The demand for sustainable investment products and securities that incorporate good environmental, social, and governance (ESG) indicators has increased significantly around the world. In response, investment managers and advisors began to offer various investment options labeled sustainable, supposedly incorporating ESG factors. However, the lack of standardized and precise definitions in relation to ESG topics carries risks. When investment managers and advisors do not formulate clearly and consistently how they define ESG and how they use related terms (especially in retail products or services), they can confuse investors.

In this context, the Division of Examinations of the Securities and Exchange Commission of the United States of America (SEC) issued a risk alert, citing concerns regarding deficiencies, transparency failures, and weaknesses in the internal controls of investment managers and advisers for ESG products. At the same time, the agency recognizes and praises some effective practices that must be disseminated in the industry.

In its evaluation work, the SEC's Division of Examination took into account: (i) portfolio management, including review of policies and procedures, use of ESG terminology, due diligence and monitoring of investments in ESG topics; (ii) advertising and marketing activities, including review of the company's regulatory files, websites, external certification reports, customer presentations, and marketing materials; and (iii) compliance, including review of policies and procedures, compliance supervision, and review of ESG investment practices.

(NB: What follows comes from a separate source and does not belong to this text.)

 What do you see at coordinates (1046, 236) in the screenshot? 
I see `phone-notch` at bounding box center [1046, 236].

Among the points of concern and alert, the Division of Examination highlighted situations in which:


  • unfounded or potentially misleading statements were used regarding ESG investment processes and adhering to global ESG classification standards;
  • portfolio management practices were inconsistent with disclosures regarding ESG approaches;
  • controls were inadequate to maintain, monitor, and update clients' ESG-related investment guidelines, mandates, and restrictions;
  • the vote in the governance bodies of the investee companies was inconsistent with the declared approaches and public statements by managers related to ESG;
  • there were inadequate internal controls to ensure that ESG-related disclosures and marketing were consistent with company practices; and
  • compliance programs did not adequately address relevant ESG issues, especially when compliance department professionals had limited knowledge of ESG topics and performance metrics.

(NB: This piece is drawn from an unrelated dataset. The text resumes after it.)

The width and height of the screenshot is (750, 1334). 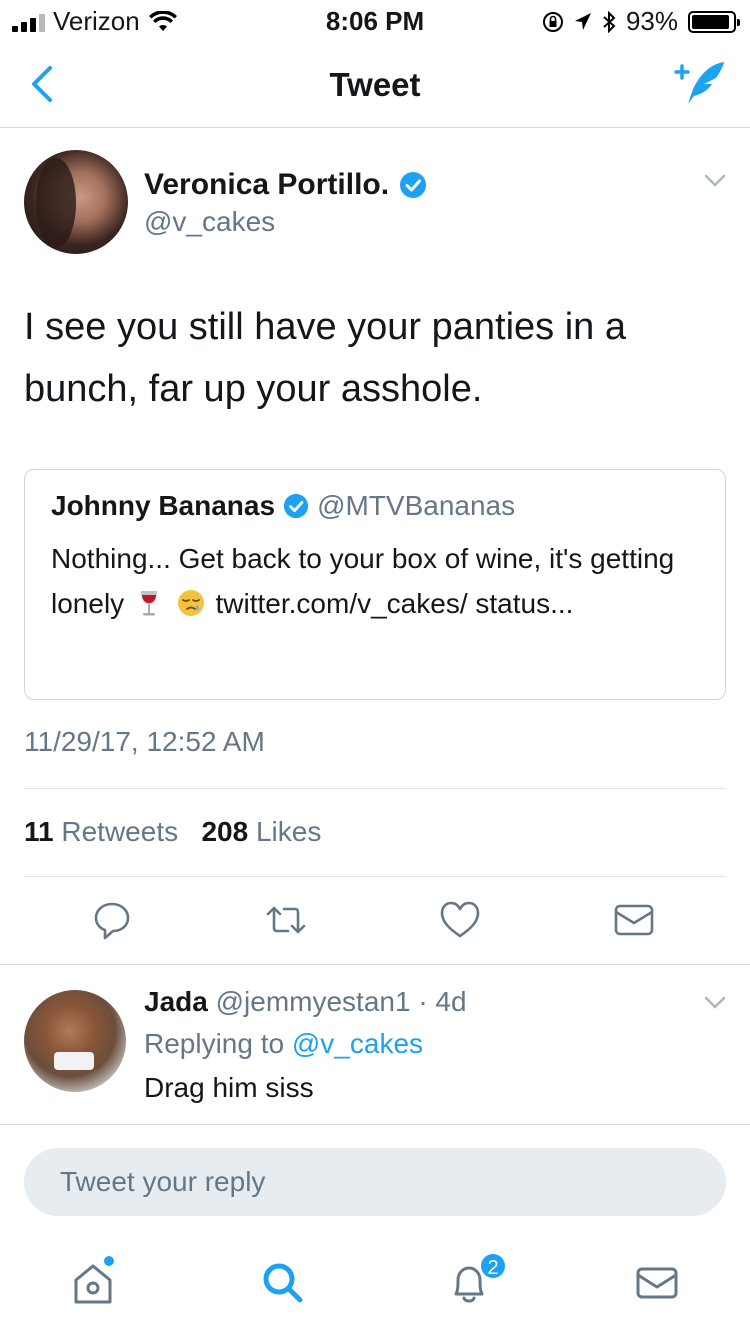 What do you see at coordinates (552, 22) in the screenshot?
I see `orientation-lock-icon` at bounding box center [552, 22].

Among the ESG best practices observed with investment managers and consultants, the Division of Examination identified concrete cases of policies, procedures, and practices that seemed to be reasonably designed in view of their specific approaches to investment in ESG, highlighting the following:

  • clear, accurate disclosures tailored to company-specific approaches to ESG investment and which have aligned with real business practices;
  • ESG factors that could be considered together with many other factors and contrasted with international ESG standards adopted by evaluating bodies;
  • explanations of how investments were evaluated based on targets set by international ESG standards;
  • policies and procedures that addressed investment in ESG, while dealing with important aspects of the companies' business strategy and operational practices; and
  • professionals from compliance-specific practices related to ESG of companies.

While the SEC's Division of Examination risk alert applies only to U.S. issuers supervised by such entity, Brazilian issuers, managers, and advisors can proactively evaluate the concerns and recommendations raised to mature their measurement, due diligence, internal controls, and disclosure practices related to their ESG products.